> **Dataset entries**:
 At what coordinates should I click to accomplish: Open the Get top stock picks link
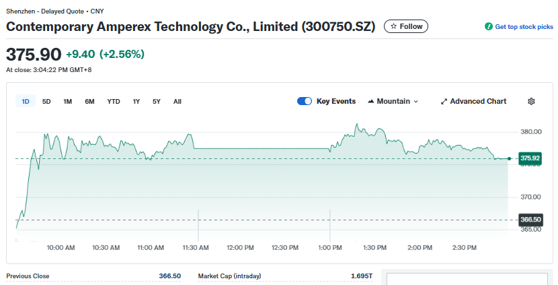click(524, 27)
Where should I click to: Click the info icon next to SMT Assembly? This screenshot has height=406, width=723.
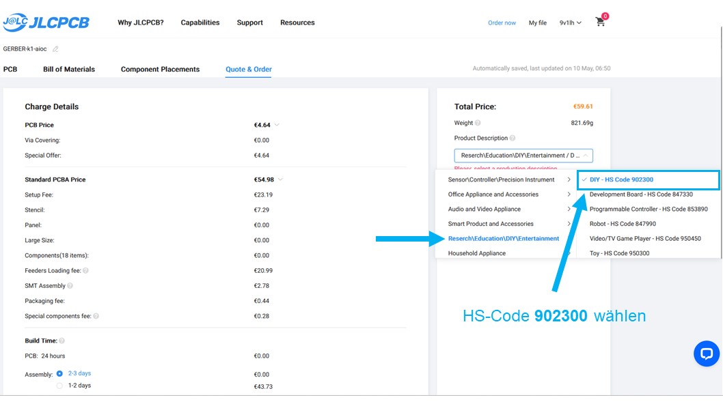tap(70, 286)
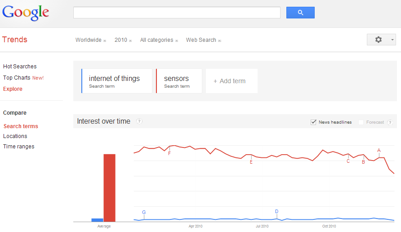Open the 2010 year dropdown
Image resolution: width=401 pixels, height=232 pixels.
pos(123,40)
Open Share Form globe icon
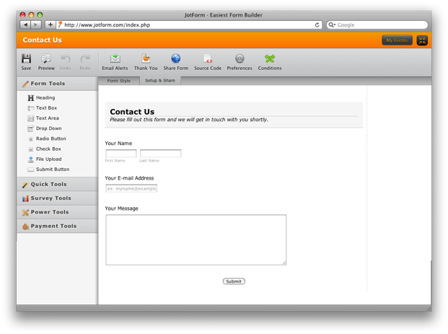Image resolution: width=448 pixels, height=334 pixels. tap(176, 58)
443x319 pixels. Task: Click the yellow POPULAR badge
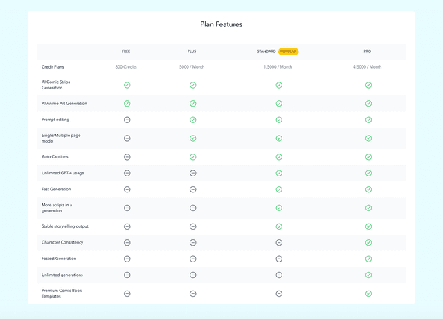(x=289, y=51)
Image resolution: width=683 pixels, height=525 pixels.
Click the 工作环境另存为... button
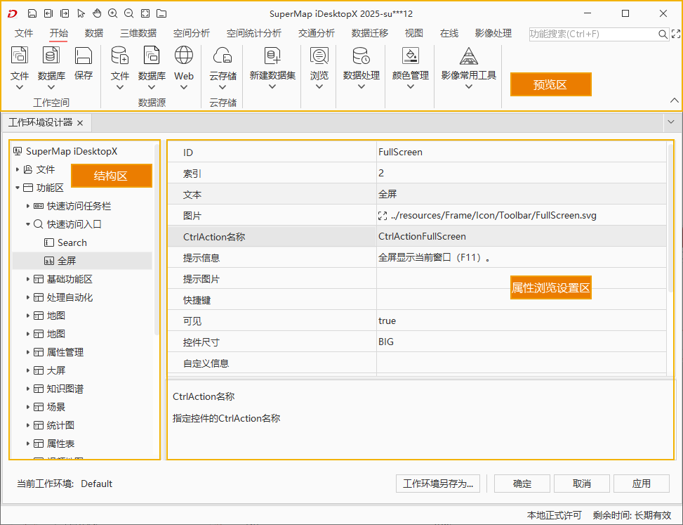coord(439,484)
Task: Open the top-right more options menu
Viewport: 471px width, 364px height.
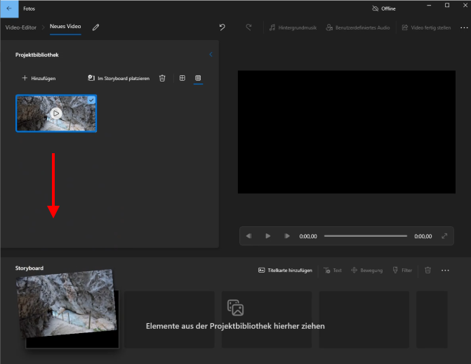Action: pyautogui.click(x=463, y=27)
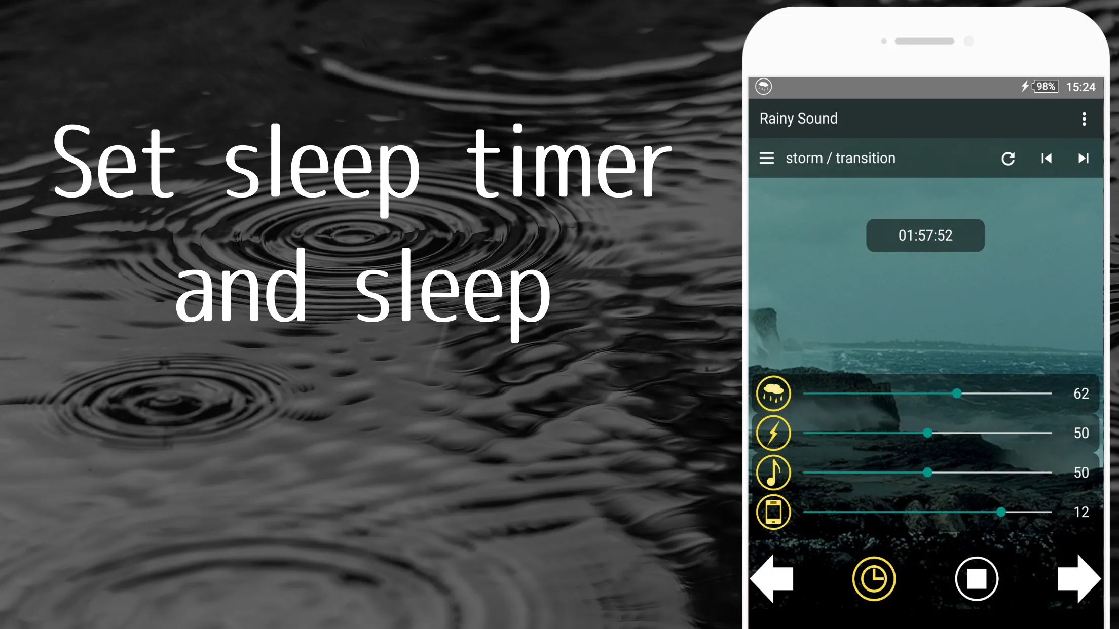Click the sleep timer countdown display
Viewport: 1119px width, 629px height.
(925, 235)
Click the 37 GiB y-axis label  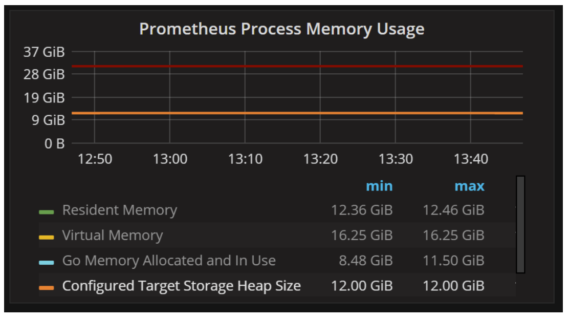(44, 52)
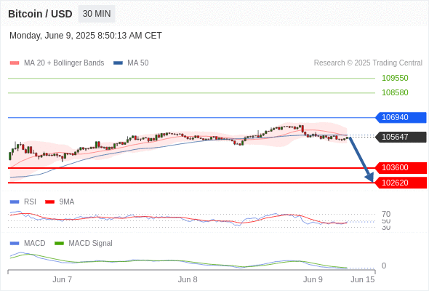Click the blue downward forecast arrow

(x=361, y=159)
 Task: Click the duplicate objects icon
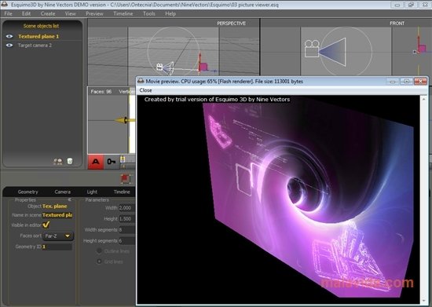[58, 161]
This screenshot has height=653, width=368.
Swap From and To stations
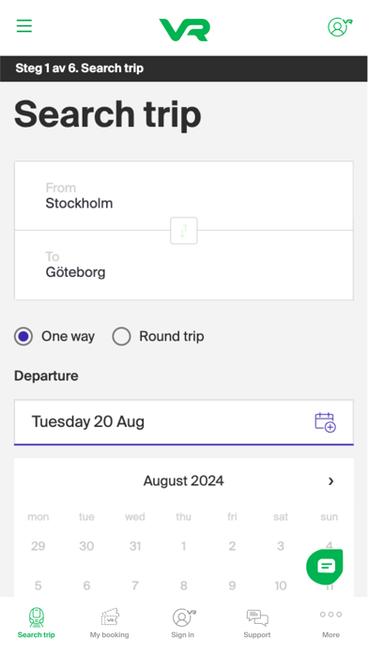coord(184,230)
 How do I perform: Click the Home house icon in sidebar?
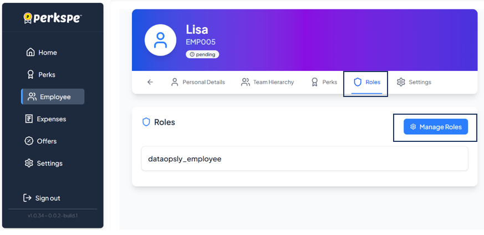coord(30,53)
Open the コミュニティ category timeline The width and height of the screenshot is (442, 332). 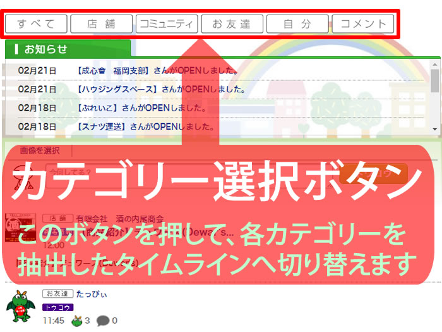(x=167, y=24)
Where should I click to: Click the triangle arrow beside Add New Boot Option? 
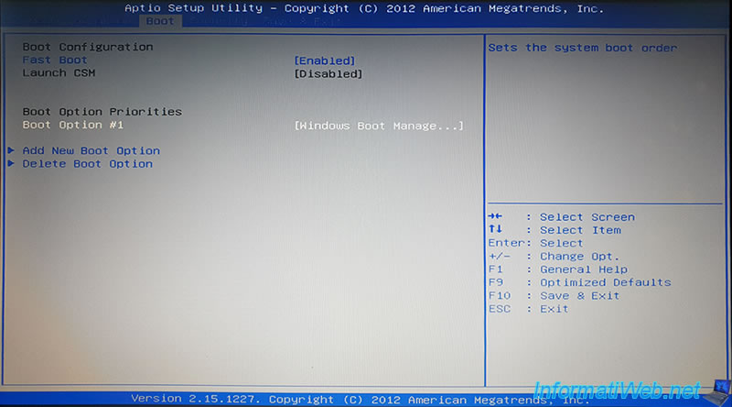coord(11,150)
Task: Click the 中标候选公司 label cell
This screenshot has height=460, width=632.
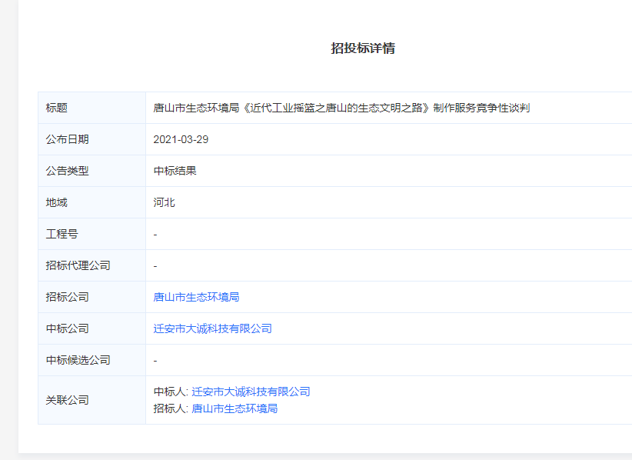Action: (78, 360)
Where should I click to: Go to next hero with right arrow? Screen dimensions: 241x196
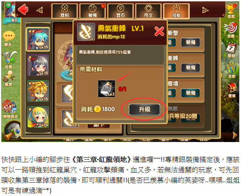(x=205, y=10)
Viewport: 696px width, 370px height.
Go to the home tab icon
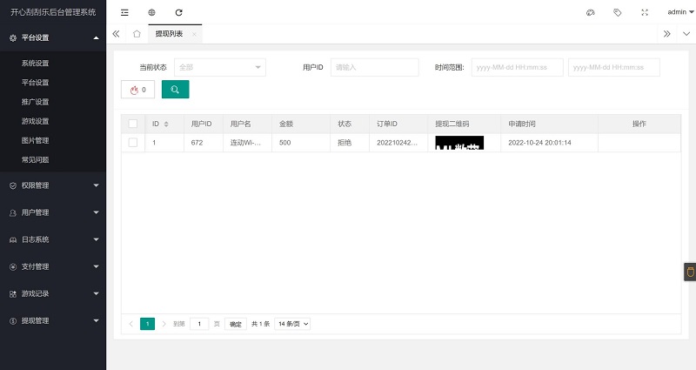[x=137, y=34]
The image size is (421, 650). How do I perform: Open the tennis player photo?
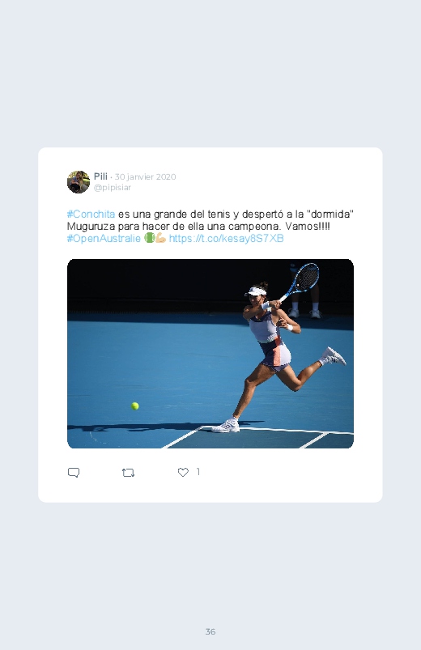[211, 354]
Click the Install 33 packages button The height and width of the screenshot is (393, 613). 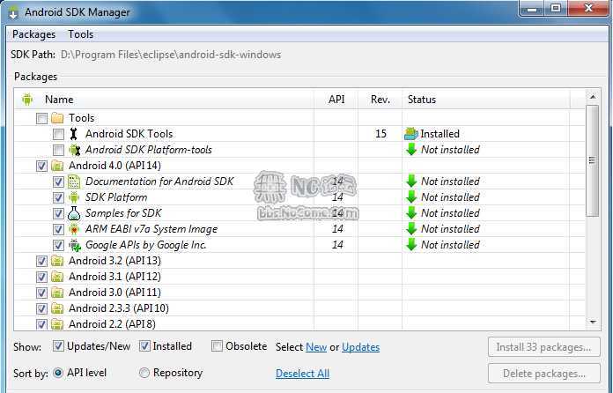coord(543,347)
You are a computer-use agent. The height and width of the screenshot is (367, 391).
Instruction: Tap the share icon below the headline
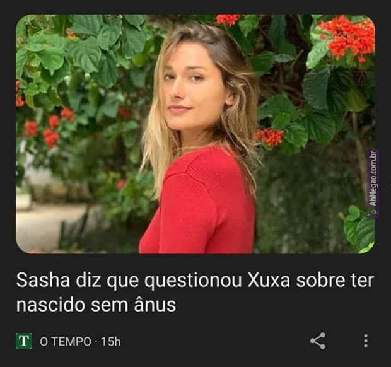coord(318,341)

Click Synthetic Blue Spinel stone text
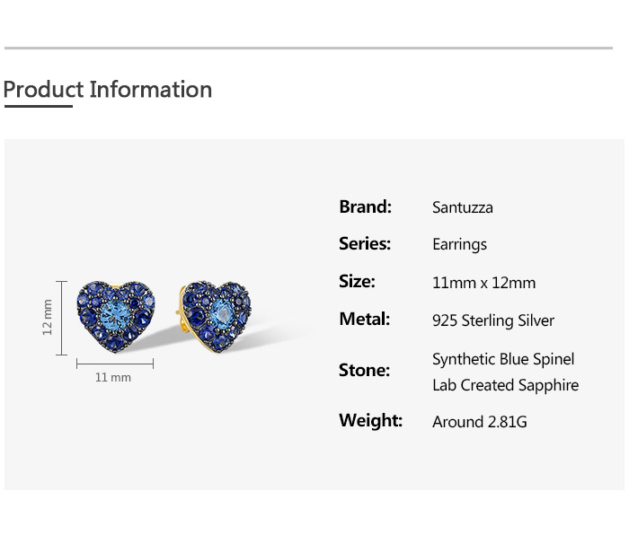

> **Task goal**: Reproduce the entries exactly, from the line with "443x319 pixels. Task: Click" to the line with "Task: Open the top-right more options menu", both lines included, keeping no pictures.

> **Solved exercise**:
443x319 pixels. Task: Click the yellow POPULAR badge
(x=289, y=51)
Image resolution: width=683 pixels, height=525 pixels.
Click the 工作环境另存为... button
coord(439,484)
Task: Open the top-right more options menu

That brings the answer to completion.